The UK’s new Chancellor of the Exchequer, Philip Hammond, recently gave his first Autumn Statement to the House of Commons, one of two annual statements that HM Treasury makes each year to parliament. In the wake of the Brexit vote, Hammond calmly noted that the UK economy was “resilient” but would have to undertake a further GBP122 billion of borrowing.
The announcement was met by jeers and groans in the house, burying the conservative’s election promise to reduce the budget deficit by 2020, and instead laying out a budget that has no hopes of being balanced for another five years. Former-Chancellor George Osborne’s “long-term economic plan” for zero borrowing has effectively been abandoned, and the new Chancellor outlined plans to carry on borrowing and spending, with a fiscal loosening of almost GBP9 billion by 2021-22.
The revision of borrowing and debt forecasts means that debt in 2018-2019 is predicted to be around 89.7% of GDP, 88% in 2020-21, and 81.6% in 2021-22, meaning that the UK will continue to have one of the highest bet ratios among highly rated sovereigns.
Among all this, the government has earmarked USD23 billion for investment in innovation and infrastructure, of which GBP1 billion will go into broadband and testing5G networks. All this seems relatively puny in comparison to Donald Trumps USD1 trillion infrastructure plan, but has been met by relative optimism by the markets, with the pound jumping 1% against the euro to a 10-week high to EUR1.18 against the pound.
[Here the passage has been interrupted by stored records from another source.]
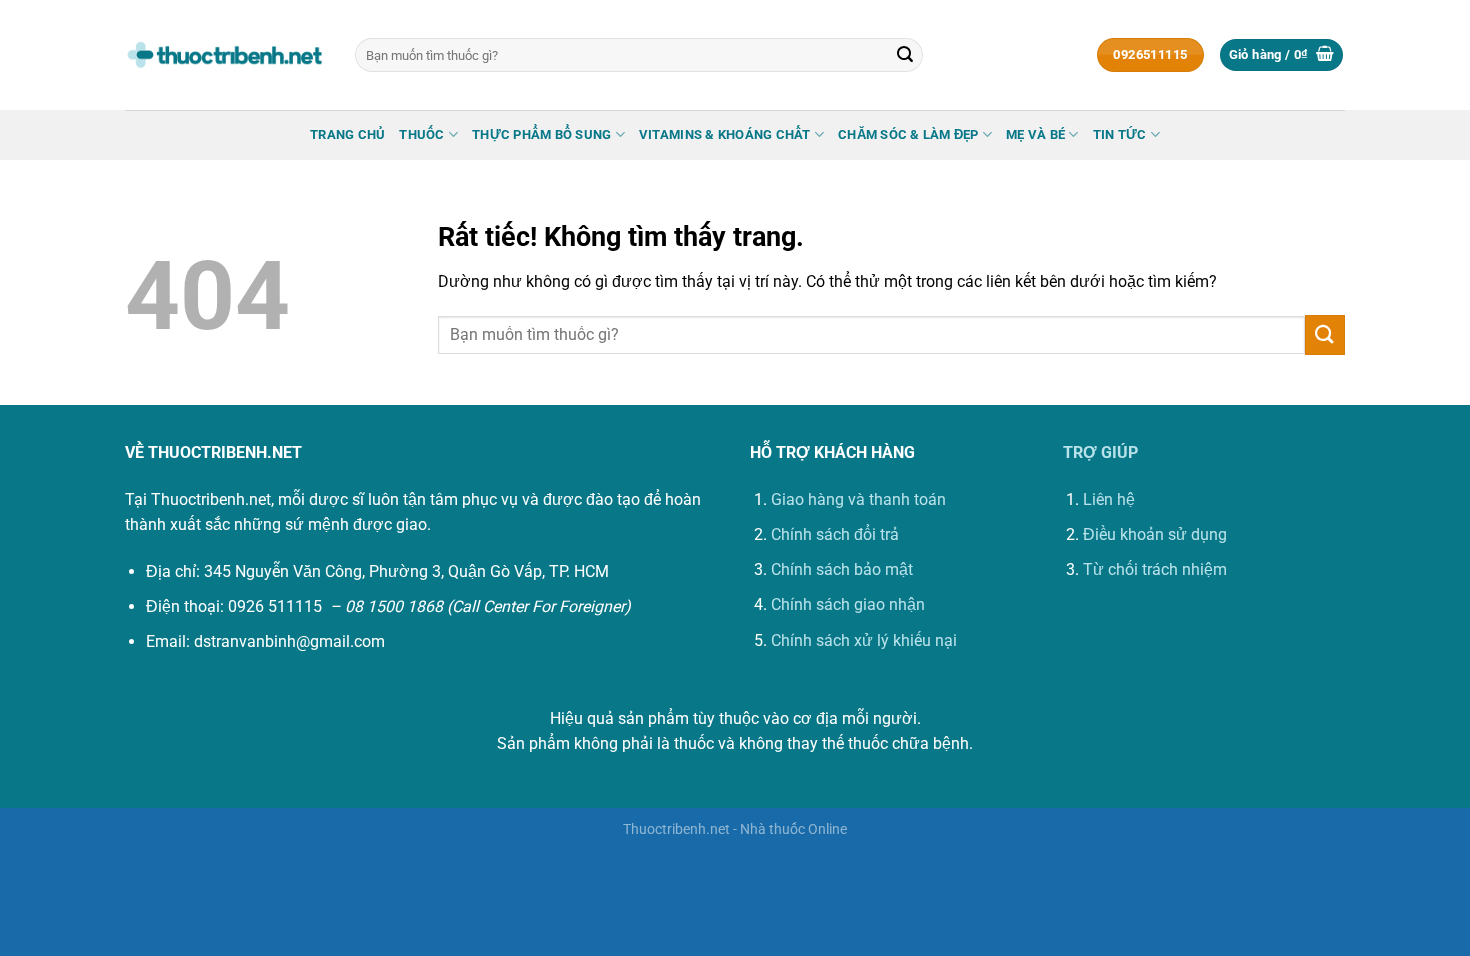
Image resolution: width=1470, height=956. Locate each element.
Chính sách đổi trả (835, 534)
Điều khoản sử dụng (1155, 534)
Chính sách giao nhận (848, 604)
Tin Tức (1120, 134)
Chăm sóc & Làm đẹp (908, 134)
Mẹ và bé (1035, 134)
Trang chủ (347, 134)
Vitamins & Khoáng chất (725, 134)
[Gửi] (905, 55)
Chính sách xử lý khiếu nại (864, 640)
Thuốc (421, 134)
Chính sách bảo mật (842, 569)
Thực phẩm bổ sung (541, 134)
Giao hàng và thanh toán (858, 499)
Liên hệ (1109, 499)
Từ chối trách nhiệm (1155, 569)
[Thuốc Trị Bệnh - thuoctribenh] (225, 55)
For investors from the UAE, the growing level of debt has had mixed receptions. More debt raises the prospect of sovereign bonds, which would be good news for those looking for safe-haven investments. The National Infrastructure Commission, which was launched last year, with the ambition to outline infrastructure projects, is the target of this financial support, but many fund managers expect bottlenecks, with a lack of “shovel-ready” projects to invest in, and it is largely unexpected that investors exposed to infrastructure-based asset classes will see any immediate earnings boost. Similarly, many of the stocks exposed to infrastructure are already fully valued and stand to gain little.
The GBP1 billion targeting IT-based infrastructure is also looking relatively small fry in comparison to Dubai, where huge investments in the Internet of Things. Deloitte in 2016 predicted that the smart city market in Dubai would increase from USD400 billion to USD1.5 trillion by 2020, creating investment opportunities of as much as AED17.9 billion by 2019. According to Ciso and Smart Dubai’s 2015 report, this is part of USD19 trillion in opportunities worldwide. While the UK’s investment figures look sizeable, the scale of the projects do not reach the depth of opportunities east of the Strait of Hormuz.
The UK’s property market has long posed an attractive offering to investors from Dubai. Last year, a TBY survey found that 83% of interviewees in the real estate and construction sector who were investing in real estate overseas were investing in the UK. However, with the property market gaining traction again in the UAE, with a strengthened policy framework surrounding rent rises and off-plan developments, the UK market could be a sector that UAE investors are switching their attention away from. At the same time, Dubai’s rents are down YoY, as much as 10% in some areas, which may damage sentiment among foreign investors scanning international real estate markets for big yields. Whether or not the unpredictability of the UK market may diminish the long-term value of existing asset quality of UK property remains to be seen, but some agree that now is a good time to buy with the pound weak.
From the construction side, within Dubai’s hospitality sector, another 35,000 rooms need to be built for Expo2020, all of which must be financed by investors. Over 2015, Dubai’s government reported a 16% growth in the number of greenfield projects in the Emirate, amounting to AED29 billion. In the UK, in comparison, the Autumn Statement earmarked GBP2.3 billion for a housing infrastructure fund for up to 100,000 new homes in high-demand areas. This is seen as an inadequate sticking plaster over an even greater real demand of between 232,000 and 300,000 homes per year. Whether or not UK investors will be looking overseas to fund these demands will be interesting, with the UK being one of a pool of five investors that supplied 76% of Dubai’s FDI for 2015, amounting to AED15 billion.
The UK’s Secretary of State for International Trade, the long-serving Conservative politician Dr. Liam Fox, made the UK’s continued commitment to the UAE clear during his visit to the country in September 2016. At separate events he outlined how the countries now target AED120 billion (USD25 billion) in bilateral trade by 2020. But with the after-effects of the Brexit vote still up in the air, only time will tell if the same story is to be told for investment.